Dating offers no guarantees, but you can take steps to make the asking-out process a little easier. Here are a few tips that may help you get the answer you want:

1. Ask someone you know. It’s less stressful to ask out someone you know, rather than a stranger. If you ask someone you don’t know to go out with you, the odds of getting a yes are less than if you ask a person who already knows and likes you. Also, if you don’t know the person you’re going out with, you might quickly discover that you don’t really have much in common or enjoy spending time together. Then you’re on a date that can feel awkward and very long.

2. Get friendly with the person first. There’s nothing wrong with being attracted to someone you don’t know, but just because the person you like is “hot” doesn’t automatically mean that he/she would make a fun date or a great bf/gf. Take the time to get to know a person before you ask him/her out. (This gives the other person a chance to get to know and feel comfortable with you, too.) Once the two of you become friendly, or even close friends, you can decide whether you’re interested in moving into the bf/gf zone. Remember, people who know and like each other as friends first stand a better chance of having a healthy romantic relationship than people who don’t know each other at all.

----------

▸ DIRECTION 1: Decide whether each statement agrees with the dating tips, answering yes or no and quoting the deciding words: (a) Asking out a stranger is less stressful than asking out someone you know. (b) People who are friends first have a better chance at a healthy romantic relationship. (c) Dating comes with guarantees.
▸ DIRECTION 2: Copy the part of the dating tips starting with "1. Ask someone" and going on through "and very long.".
The items after this point are separate material and have no connection to the dating tips.

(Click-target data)

----------

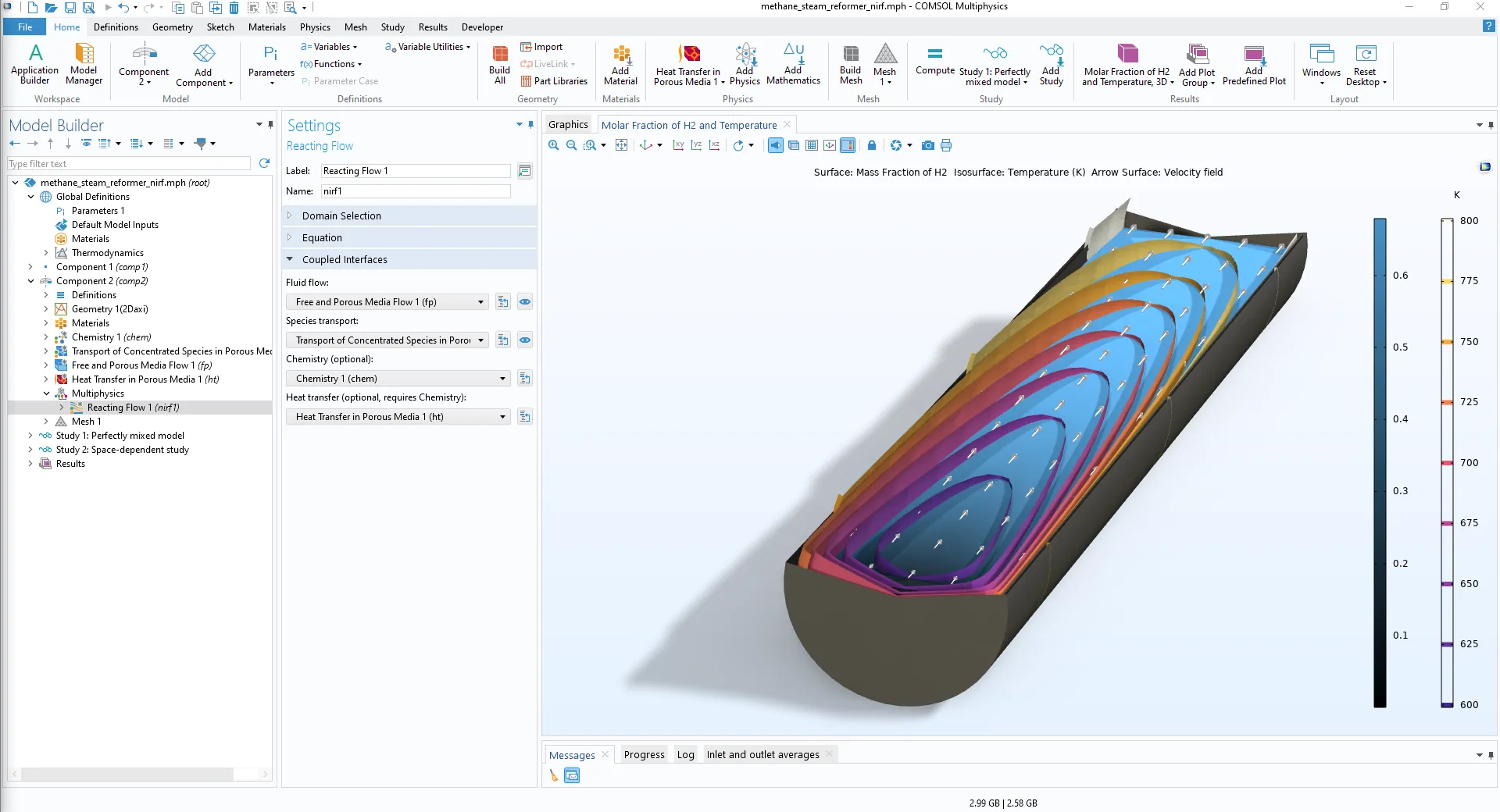
Task: Open the Application Builder
Action: (x=34, y=63)
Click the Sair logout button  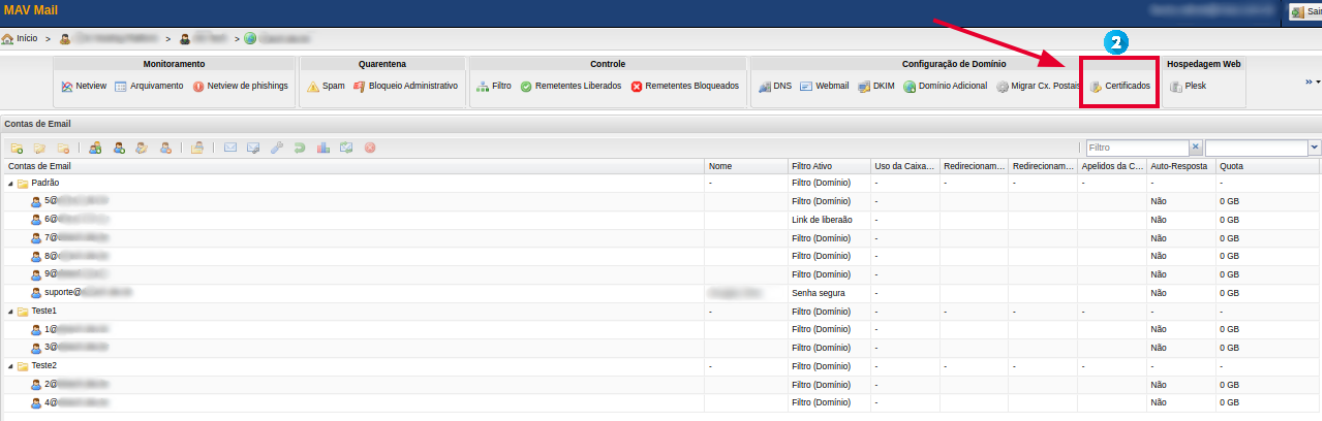[1305, 12]
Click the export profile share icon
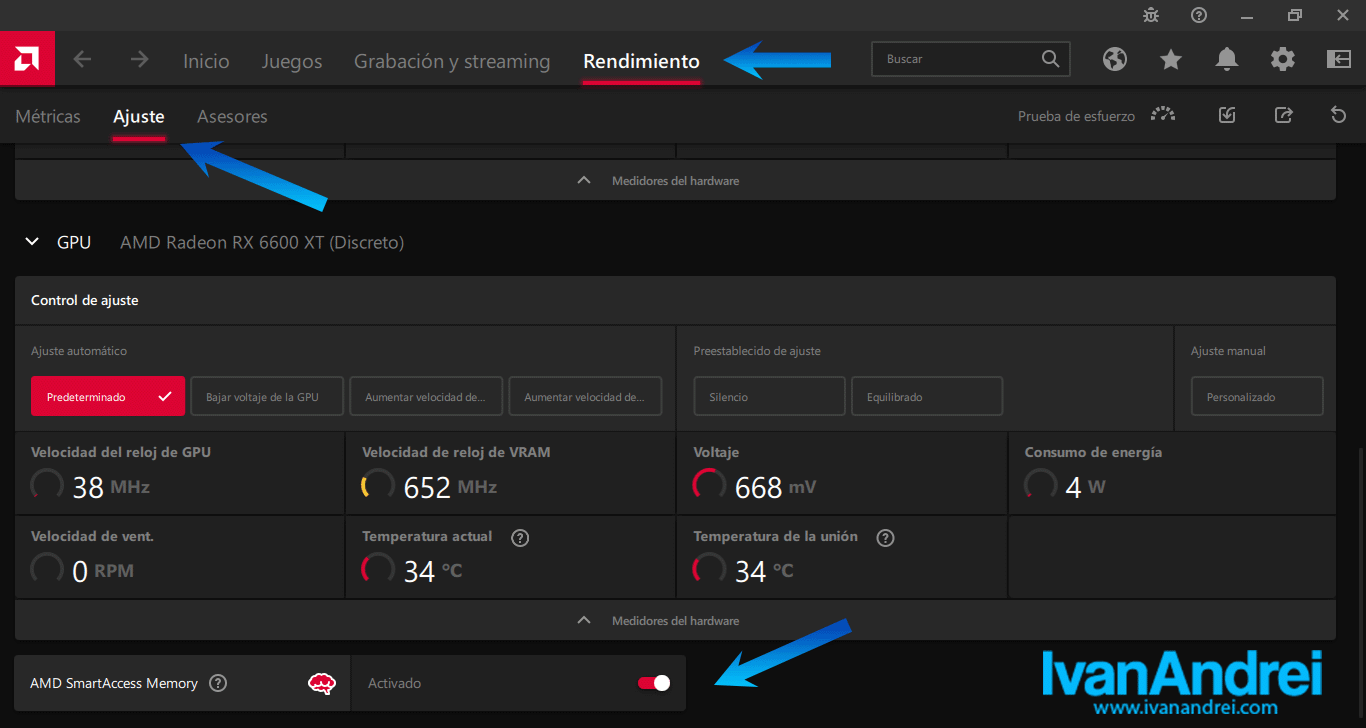1366x728 pixels. click(1283, 115)
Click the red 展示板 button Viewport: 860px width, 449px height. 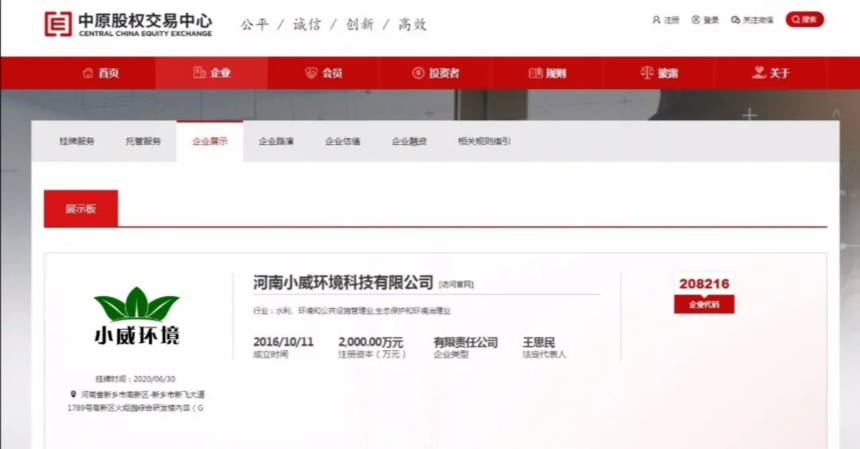pos(81,208)
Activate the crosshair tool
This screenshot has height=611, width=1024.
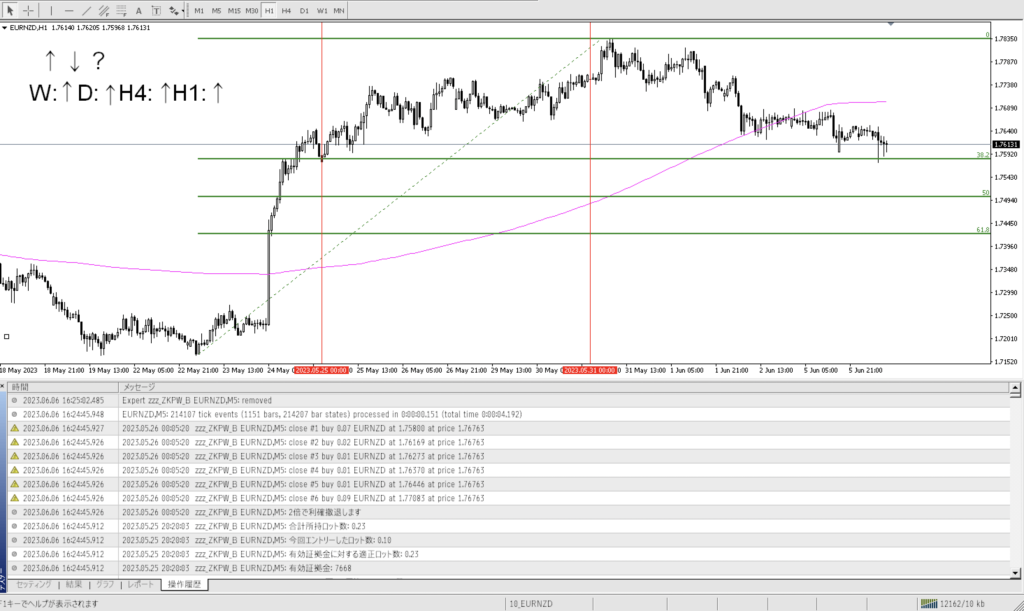tap(29, 10)
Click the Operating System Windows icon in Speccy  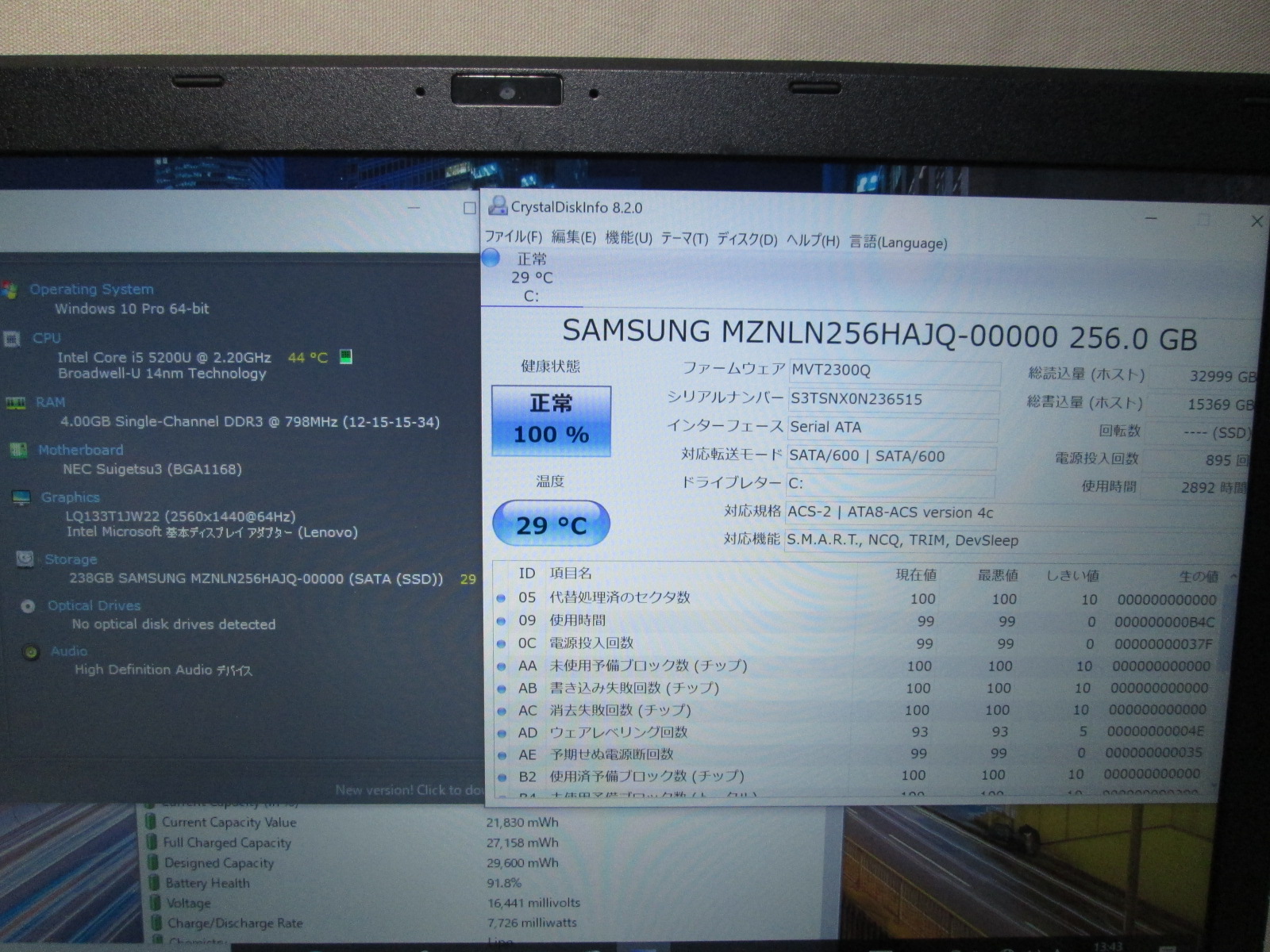(x=10, y=290)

----------

▸ TASK RESPONSE 1:
(a) No: "It’s less stressful to ask out someone you know, rather than a stranger."
(b) Yes: "people who know and like each other as friends first stand a better chance of having a healthy romantic relationship than people who don’t know each other at all."
(c) No: "Dating offers no guarantees"

▸ TASK RESPONSE 2:
1. Ask someone you know. It’s less stressful to ask out someone you know, rather than a stranger. If you ask someone you don’t know to go out with you, the odds of getting a yes are less than if you ask a person who already knows and likes you. Also, if you don’t know the person you’re going out with, you might quickly discover that you don’t really have much in common or enjoy spending time together. Then you’re on a date that can feel awkward and very long.